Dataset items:
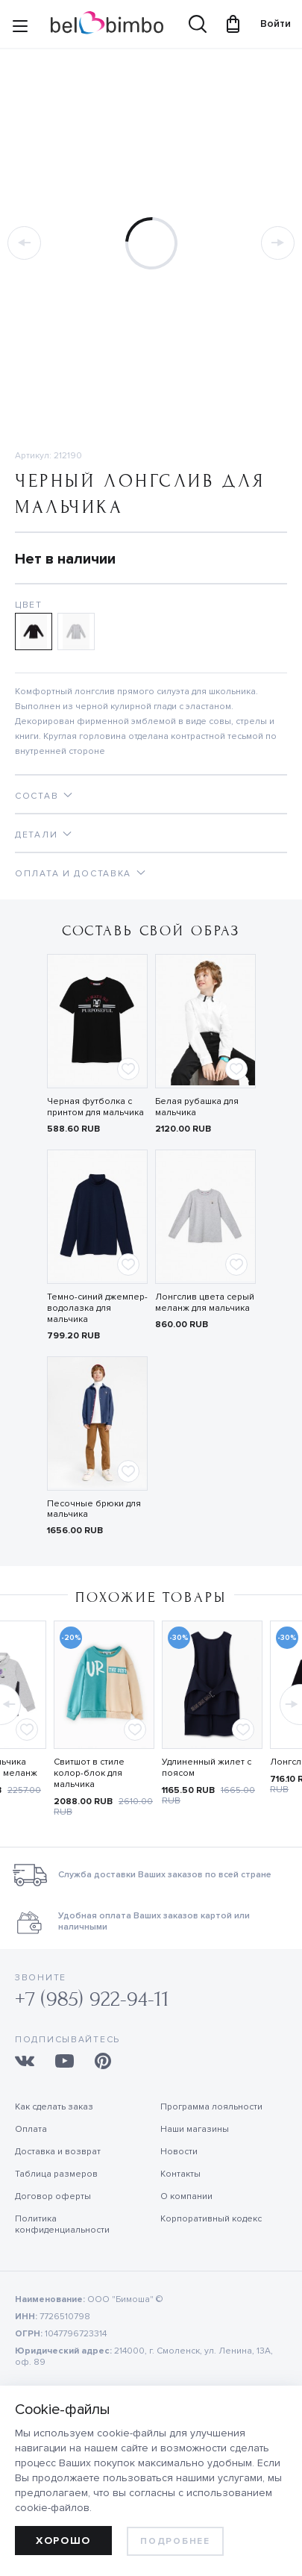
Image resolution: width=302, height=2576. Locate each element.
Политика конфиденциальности (62, 2224)
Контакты (180, 2174)
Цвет (29, 605)
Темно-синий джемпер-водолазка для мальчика (97, 1308)
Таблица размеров (56, 2174)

▶ SHORT EXERCISE:
Copy the data above line for line, without any changes, and leave out the picture.

▶ CORRECT RESULT:
Image resolution: width=302, height=2576. Locate each element.
Политика конфиденциальности (62, 2224)
Контакты (180, 2174)
Цвет (29, 605)
Темно-синий джемпер-водолазка для мальчика (97, 1308)
Таблица размеров (56, 2174)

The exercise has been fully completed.